Memory: The Part Everyone Gets Wrong
Short-Term Memory
This is your rolling context. Recent actions, tool results, intermediate conclusions. It keeps the agent grounded and prevents it from repeating itself.
The trap is letting this grow unbounded. Every token in context costs money and attention. I’ve seen agents degrade because their context window filled with irrelevant observations from twenty steps ago. Summarize aggressively. Prune ruthlessly.
Long-Term Memory
This is retrieval. Vector stores, knowledge bases, past conversation history. Everyone wants it. Few implement it well.
The critical mistake is treating retrieved content as ground truth. It isn’t. It’s a noisy signal. Summaries drift. Embeddings match on vibes, not facts. Old data can be actively wrong in a new context.
type MemoryStore interface {
// Store should include metadata about when and why
Store(ctx context.Context, key string, value any, meta Metadata) error
// Retrieve should return confidence, not just results
Retrieve(ctx context.Context, query string) ([]MemoryResult, error)
}
type MemoryResult struct {
Value any
Confidence float64 // Be honest about this number
Age time.Duration
Source string
}
If your Confidence field is always 1.0, you’re lying to yourself.
Tool Access: Least Privilege Isn’t Optional
Tool access is the most dangerous part of any agent system. An agent with unrestricted tool access is a remote code execution vulnerability with a friendly chat interface.
At a fintech company, the idea of an agent with write access to a financial ledger kept me up at night. The answer was layered controls:
- Allowlists over denylists. The agent can only call tools you explicitly permit. Everything else is denied.
- Schema validation on every call. The tool input must match a strict schema. No free-form execution.
- Human approval for destructive actions. Anything that mutates state gets a confirmation step. Non-negotiable.
- Comprehensive logging. Every tool call, every result, every decision. If the agent does something wrong, the logs are the only way to understand why.
My NATO background makes me paranoid about this stuff, and I think that paranoia is appropriate. Defense in depth isn’t overkill when you’re giving an LLM the ability to take actions in the real world.
Evaluation: Build It Before You Build the Agent
This is my strongest opinion on agents: if you don’t have an evaluation harness before you write your first prompt, you aren’t engineering.

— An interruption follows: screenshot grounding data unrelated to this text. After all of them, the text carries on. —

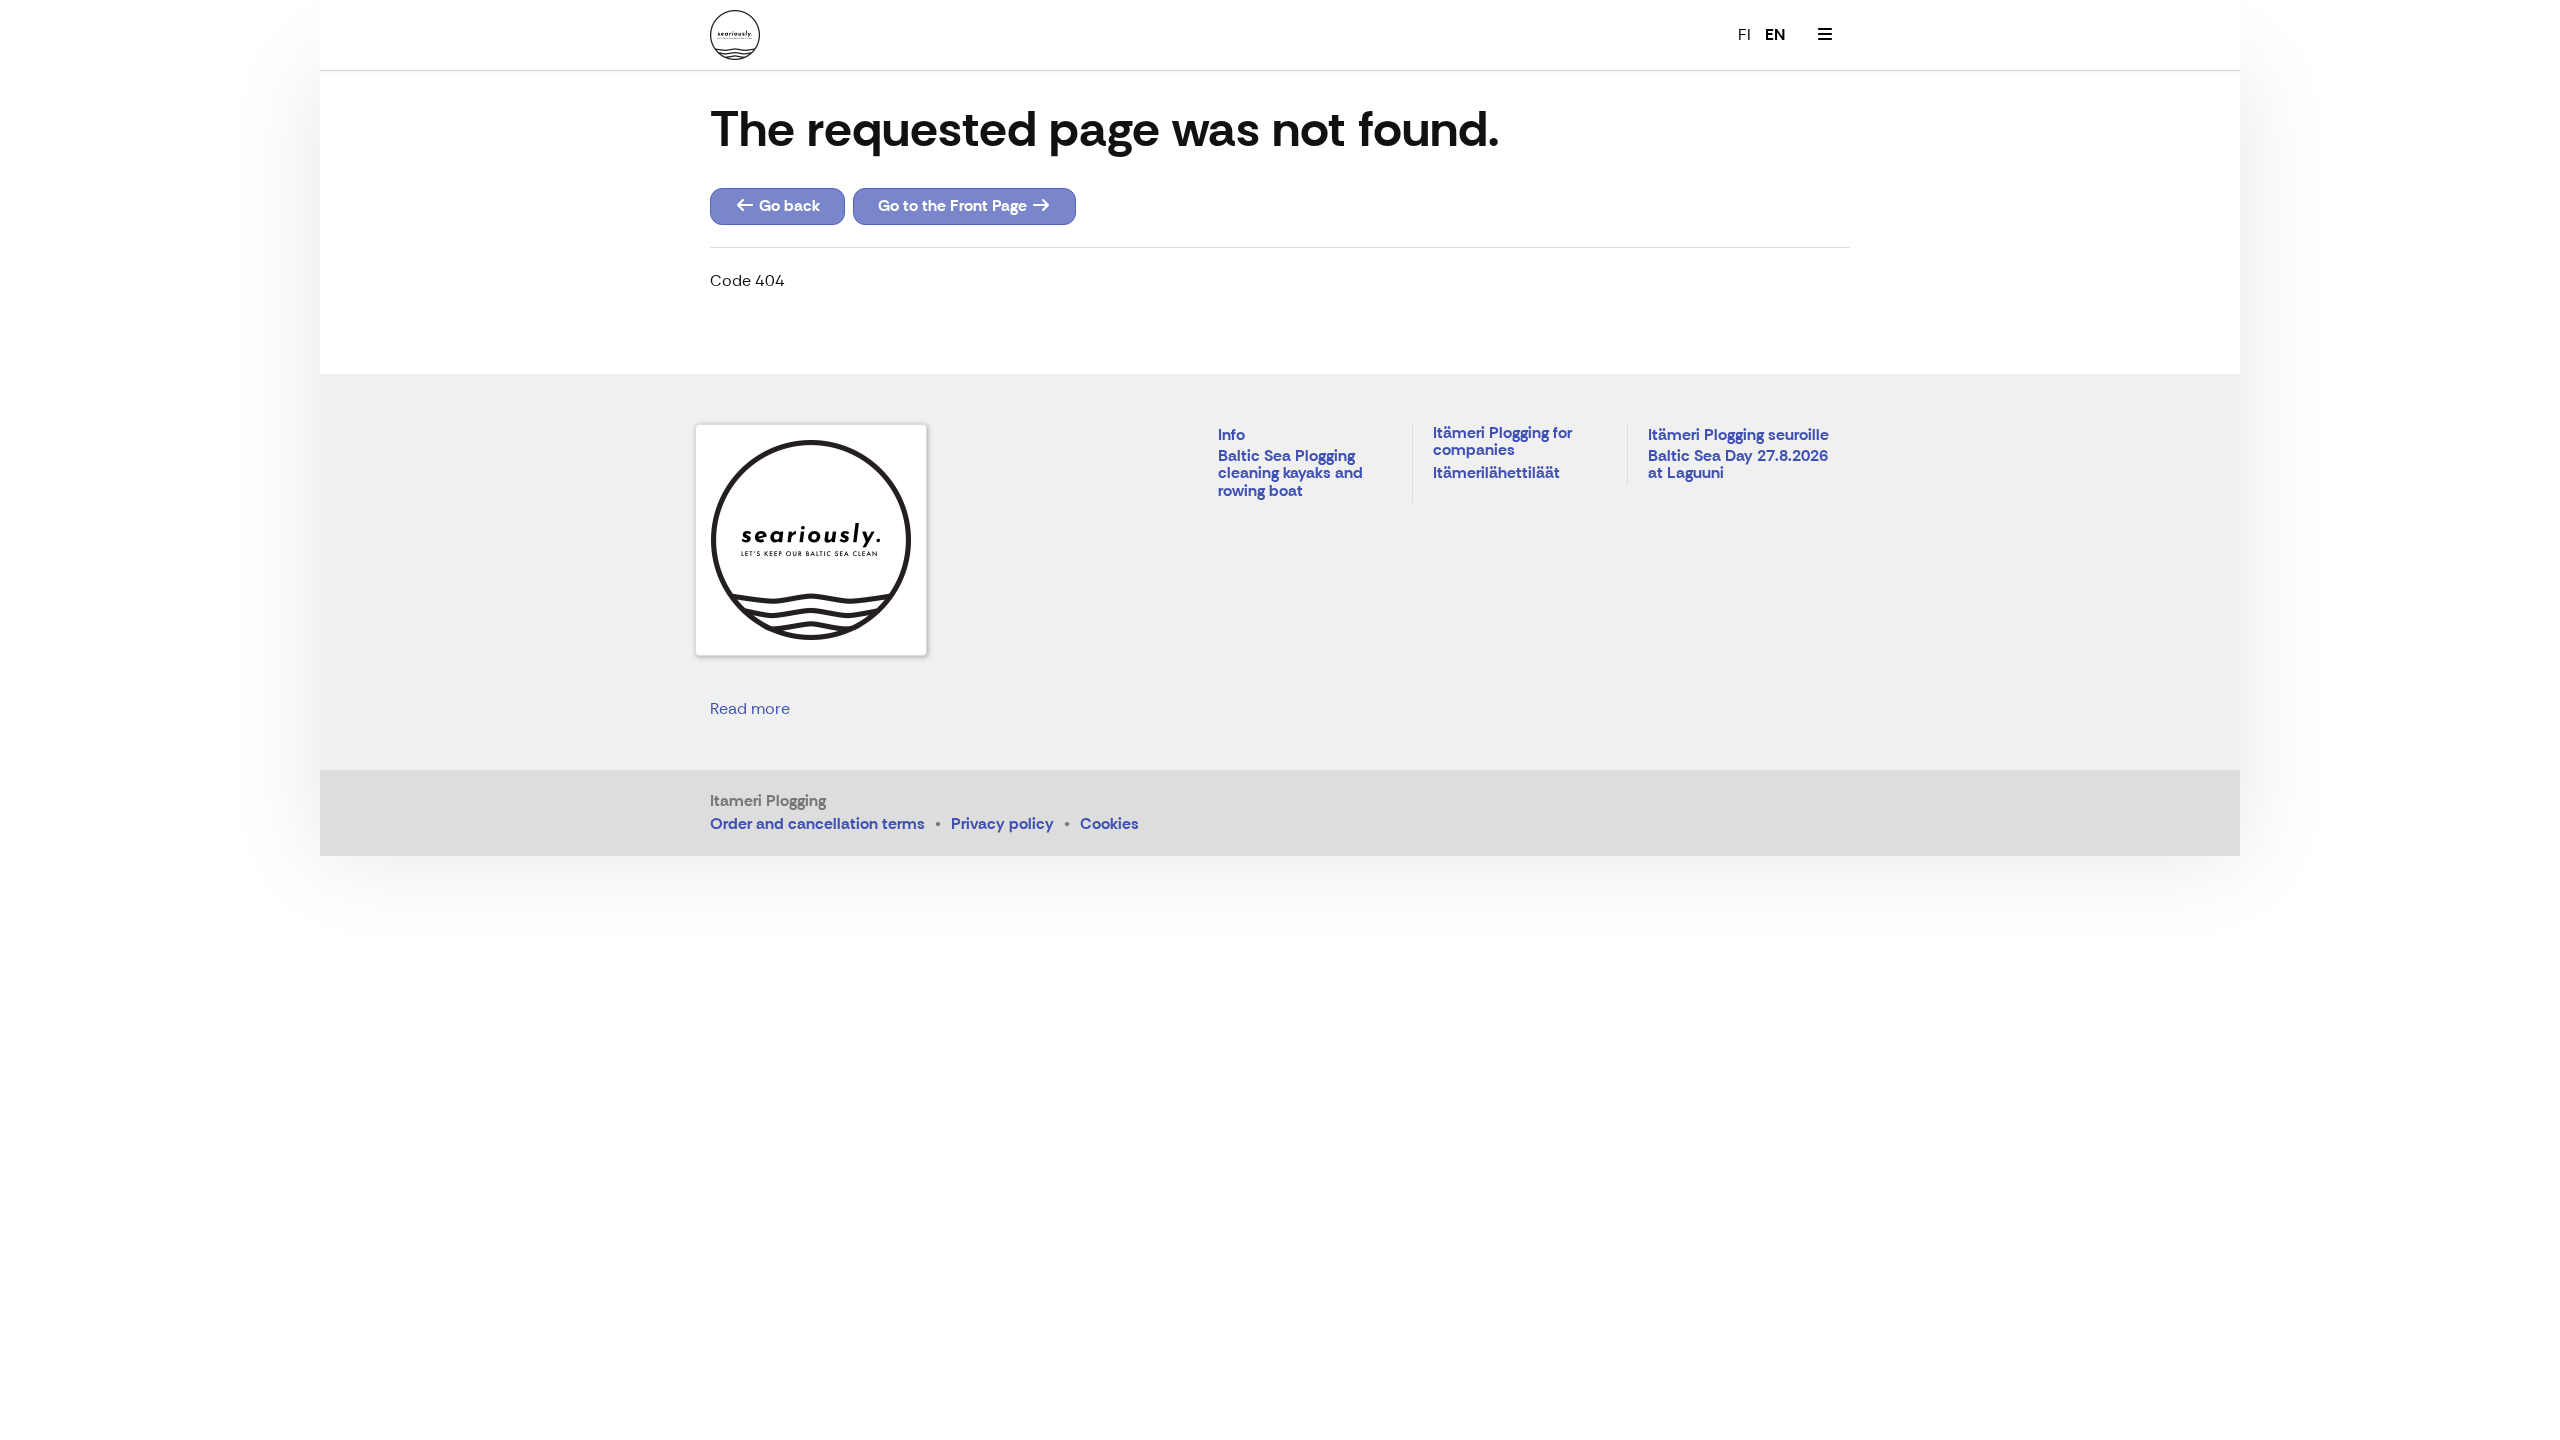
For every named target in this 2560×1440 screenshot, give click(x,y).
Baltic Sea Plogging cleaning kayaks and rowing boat (1290, 474)
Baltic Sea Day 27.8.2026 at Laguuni (1738, 465)
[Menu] (1825, 35)
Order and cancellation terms (817, 823)
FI (1744, 34)
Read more (750, 708)
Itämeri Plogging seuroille (1738, 435)
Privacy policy (1002, 823)
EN (1775, 34)
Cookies (1109, 823)
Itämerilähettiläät (1496, 473)
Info (1231, 435)
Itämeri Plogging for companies (1502, 442)
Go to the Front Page (954, 205)
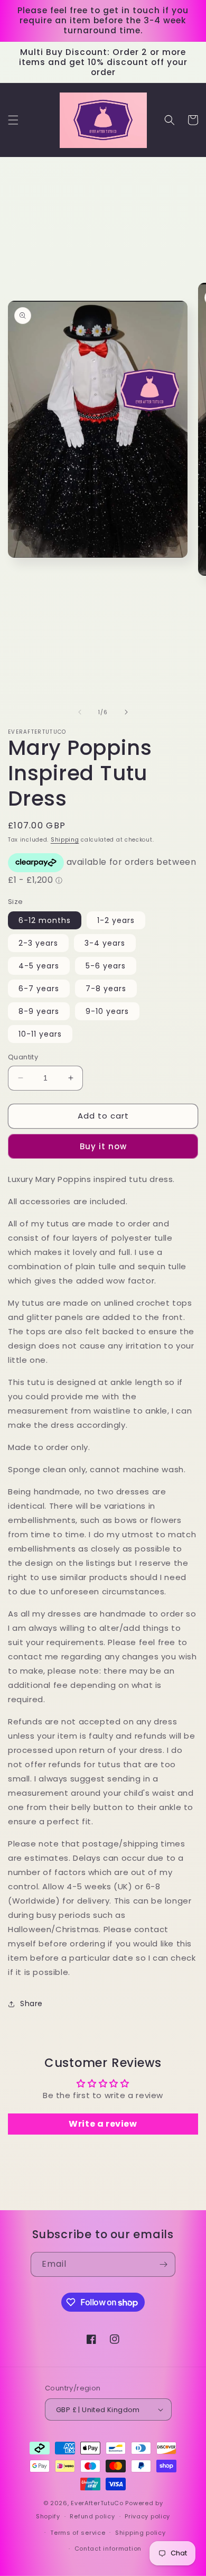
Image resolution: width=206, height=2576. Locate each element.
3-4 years (105, 943)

You’re hoping.
Evaluation for agents is harder than for single model calls because the output space is wider and the failure modes are sequential. An agent can make the right decision seven times and then do something insane on step eight.
What to measure:
- Task completion: Did it actually solve the problem? Not “did it produce output” – did the output solve the real problem?
- Tool correctness: Were tools called with valid inputs? Were results interpreted correctly?
- Efficiency: How many steps did it take? How many tokens did it burn? An agent that solves the problem in 47 steps when 5 would suffice is a cost center, not a feature.
- Safety: Did guardrails fire appropriately? Were there near-misses?
Build a small eval set of 20-30 representative tasks. Run it on every change. This is your regression suite. It doesn’t need to be fancy. It needs to exist.
The Simplicity Principle
Every agent system I’ve seen fail had one thing in common: it was more complex than it needed to be. The ones that worked started simple and earned their complexity.
- Start with a single loop. No hierarchy, no multi-agent orchestration.
- Add one tool at a time. Test it thoroughly before adding the next.
- Keep the context window lean. Summarize old observations.
- Make every action traceable in logs.
- Set hard limits on iterations, token spend, and wall-clock time.
- Design your fallback path (usually “ask a human”) before your happy path.
Agent architecture is systems design. The best patterns make behavior predictable, failures obvious, and improvements measurable. The rest is hype.